General Relativity – Transformation Matrix from Cartesian to Polar of a Covariant Vector

Question

Suppose that there exists some contravariant 2-vector $V^{\alpha}$ . Now, let $V^{\alpha}$ be an element of the Cartesian coordinate system (x,y) such that it can be transformed into polar coordinates $(r, \theta)$. The transformation matrix $\Lambda^{\alpha'}_{\beta}$ can we written as $$\Lambda^{\alpha'}_{\beta}=\begin{align}\left(\begin{matrix} \frac{\partial r}{\partial x} & \frac{\partial r}{\partial y} \\ \frac{\partial \theta}{\partial x} & \frac{\partial \theta}{\partial y} \end{matrix}\right)\end{align}$$ therefore the inverse transformation would just be the inverse of the transformation coefficients listed inside of the transformation matrix i.e this would be denoted $\Lambda^{\beta}_{\alpha'}$. Now suppose that we have a covariant covector $V_{\alpha}$ and we want to transform from cartesian to polar. How would we go about doing this process?

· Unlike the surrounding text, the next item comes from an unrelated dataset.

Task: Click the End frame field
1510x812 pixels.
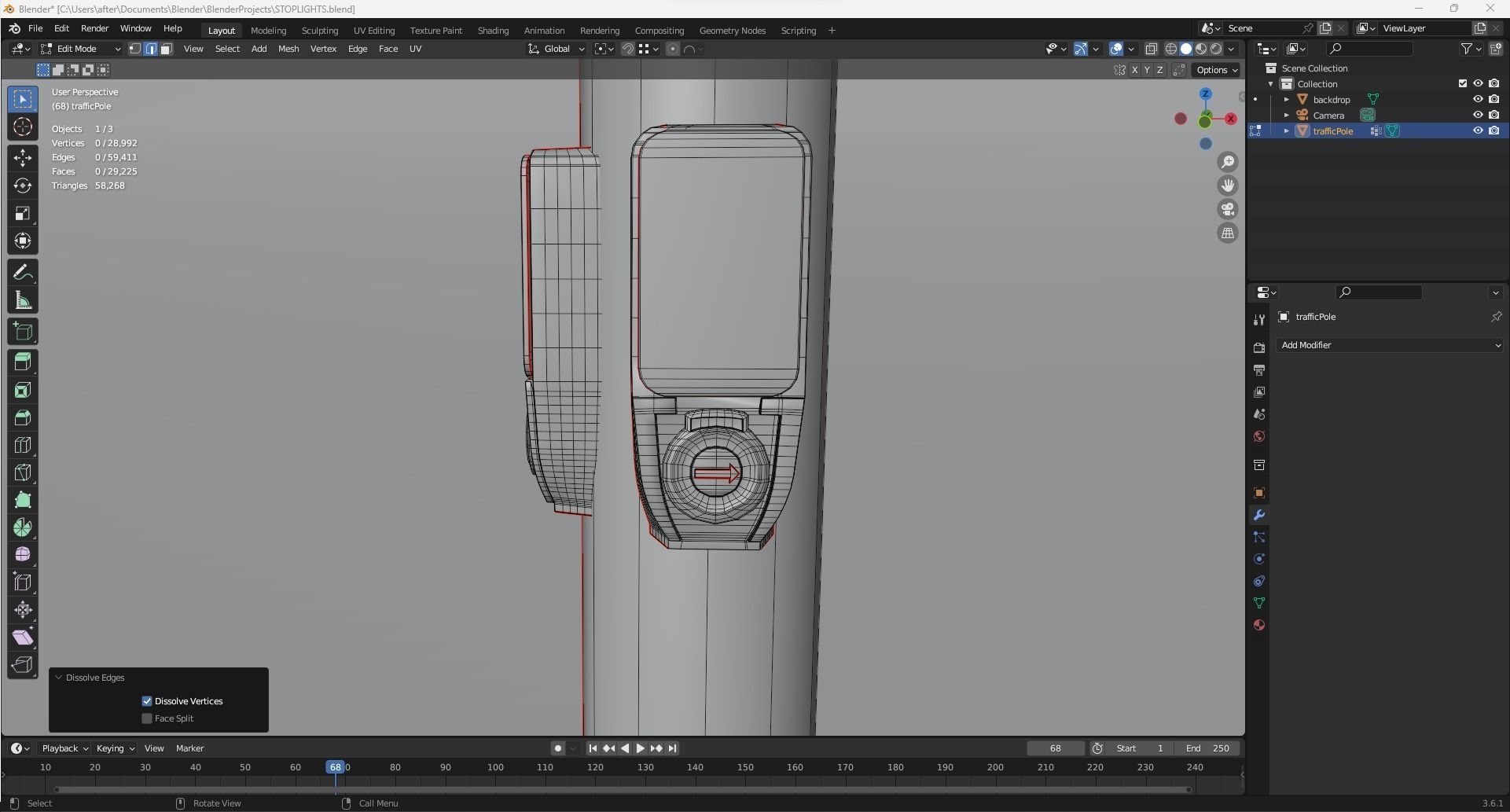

Would its transformation matrix look like?

Answer 1

Let $x^\alpha = (x,y)$ and $x'^\alpha = (r,\theta)$. Then, $$ V'_\alpha(x') = \frac{\partial x^\beta}{\partial x'^\alpha} V_\beta(x) $$ Explicitly $$ V_r = \frac{\partial x}{\partial r} V_x + \frac{\partial y}{\partial r} V_y , \qquad V_\theta =\frac{\partial x}{\partial \theta} V_x + \frac{\partial y}{\partial \theta} V_y $$ Then, using the fact that $x=r\cos\theta$ and $y=r\sin\theta$, we find $$ V_r = \cos\theta V_x + \sin\theta V_y , \qquad V_\theta = - r \sin\theta V_x + r \cos\theta V_y $$ The inverse transformation is obtained by simply exchanging $x \leftrightarrow x'$, so $$ V_\alpha(x) = \frac{\partial x'^\beta}{\partial x^\alpha} V'_\beta(x'). $$ The transformation law for a contra-variant vector is $$ V'^\alpha(x') = \frac{\partial x'^\alpha}{\partial x^\beta} V^\beta(x) $$ Again, the inverse transformation is obtained by exchanging $x \leftrightarrow x'$.